Ainda neste embalo, pela manhã do dia 30 de maio, na recitação do chamado Ofício das Leituras, fui surpreendido por um texto de São Doroteu que viveu pelos anos 500. O escrito é questionante e parece de nossos dias. Tal questionamento sempre me intrigou. O Santo se interroga: por que tantas vezes, ao escutar alguma palavra desagradável, fazemos que nem ouvimos? E por que, em outras ocasiões, questiona, mal se ouve algo e, de imediato, vem a perturbação, a revolta e o revide. Isto depende muito da situação na qual nos encontramos, afirma São Doroteu que continua: se estamos sob o influxo da oração ou contemplação, suportamos o irmão injurioso e permanecemos tranquilos. Ou então, levados pelo afeto a ele dedicado, tudo toleramos com paciência.

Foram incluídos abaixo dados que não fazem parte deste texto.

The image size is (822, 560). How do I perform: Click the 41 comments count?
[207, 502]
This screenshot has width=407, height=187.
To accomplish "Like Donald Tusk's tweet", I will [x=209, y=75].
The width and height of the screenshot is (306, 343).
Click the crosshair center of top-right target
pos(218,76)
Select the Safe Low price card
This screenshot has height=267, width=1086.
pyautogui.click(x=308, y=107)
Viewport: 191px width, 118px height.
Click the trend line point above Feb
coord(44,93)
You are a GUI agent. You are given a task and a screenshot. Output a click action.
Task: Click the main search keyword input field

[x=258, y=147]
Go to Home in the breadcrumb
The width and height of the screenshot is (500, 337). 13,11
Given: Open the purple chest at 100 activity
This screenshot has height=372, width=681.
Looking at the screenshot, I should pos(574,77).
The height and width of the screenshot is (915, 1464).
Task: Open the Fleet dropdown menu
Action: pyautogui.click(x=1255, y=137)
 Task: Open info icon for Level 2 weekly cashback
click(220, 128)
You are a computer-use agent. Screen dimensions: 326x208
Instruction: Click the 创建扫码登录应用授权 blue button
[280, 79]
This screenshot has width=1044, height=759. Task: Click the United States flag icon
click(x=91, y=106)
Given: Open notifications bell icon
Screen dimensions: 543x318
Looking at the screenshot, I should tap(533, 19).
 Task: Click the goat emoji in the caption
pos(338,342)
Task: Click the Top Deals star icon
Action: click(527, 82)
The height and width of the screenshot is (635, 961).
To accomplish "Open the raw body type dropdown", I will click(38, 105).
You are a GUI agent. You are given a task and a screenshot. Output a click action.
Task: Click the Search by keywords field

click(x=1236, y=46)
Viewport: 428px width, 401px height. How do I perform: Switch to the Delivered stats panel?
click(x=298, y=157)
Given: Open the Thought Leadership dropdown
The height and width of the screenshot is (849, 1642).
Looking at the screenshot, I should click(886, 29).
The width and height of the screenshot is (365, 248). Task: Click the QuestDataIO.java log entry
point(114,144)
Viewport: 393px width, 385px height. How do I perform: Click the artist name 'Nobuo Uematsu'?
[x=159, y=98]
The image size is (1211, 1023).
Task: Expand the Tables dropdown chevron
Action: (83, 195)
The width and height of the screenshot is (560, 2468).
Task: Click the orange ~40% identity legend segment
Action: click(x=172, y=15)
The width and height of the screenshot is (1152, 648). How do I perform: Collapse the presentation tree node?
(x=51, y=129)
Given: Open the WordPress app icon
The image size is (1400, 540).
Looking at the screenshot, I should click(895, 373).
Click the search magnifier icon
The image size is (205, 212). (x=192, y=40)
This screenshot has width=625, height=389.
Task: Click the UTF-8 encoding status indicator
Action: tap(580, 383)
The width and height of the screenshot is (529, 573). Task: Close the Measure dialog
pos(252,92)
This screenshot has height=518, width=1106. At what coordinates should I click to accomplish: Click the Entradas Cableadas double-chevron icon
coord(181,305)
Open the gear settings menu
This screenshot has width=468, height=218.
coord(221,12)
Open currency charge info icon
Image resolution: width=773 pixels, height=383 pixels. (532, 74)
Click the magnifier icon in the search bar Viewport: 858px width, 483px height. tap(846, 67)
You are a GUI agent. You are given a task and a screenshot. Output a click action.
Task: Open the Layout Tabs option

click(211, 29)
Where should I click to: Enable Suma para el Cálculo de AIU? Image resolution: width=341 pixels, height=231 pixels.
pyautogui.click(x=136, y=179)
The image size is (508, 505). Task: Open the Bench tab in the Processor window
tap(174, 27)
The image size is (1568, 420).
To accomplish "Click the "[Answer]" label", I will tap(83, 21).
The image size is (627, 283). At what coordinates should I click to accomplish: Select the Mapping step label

Eu ia lendo e fazendo meu exame de consciência…
Outras vezes, continua S. Doroteu, não retrucamos ao ofensor, por causa do sentido de desprezo que a ele devotamos. Chegamos a nem olhar para a face do ofensor como se fora um ser desprezível.
O Santo continuou fazendo o seu arrazoado.
No fim concluiu: “a causa de toda perturbação, se bem a procurarmos, está em que ninguém se acusa a si mesmo”. E São Doroteu tem razão: se realmente assumíssemos o chamado de Deus que nos quer santos como ele é santo, se constatássemos como estamos distantes de tal vocação, se soubéssemos como dele somos carentes, as acusações ou impropérios que irmãos nos fazem, longe de nos ferirem, seriam tomados como alertas. Praticamente tomaríamos os que nos ofendem, como anjos que nos estão ajudando a fazer o diário exame de consciência que eu criança aprendi fazer, nesta nossa Paróquia, quando membro da Cruzada Eucarística.
“Ninguém se acusa a si mesmo”, conclui sabiamente o Santo. Diferentemente, estaríamos mais abertos a irmãos que, de uma maneira não agradável, tocam em nossas chagas. São como as mãos dos enfermeiros que, para nos curar, põem as mãos em nossas feridas.
Concluo minha reflexão recordando que “Doroteu” significa “presente, dom de Deus”. Como ontem, hoje também, estou sendo agraciado por ele. E partilho com os leitores, estas graças divinas.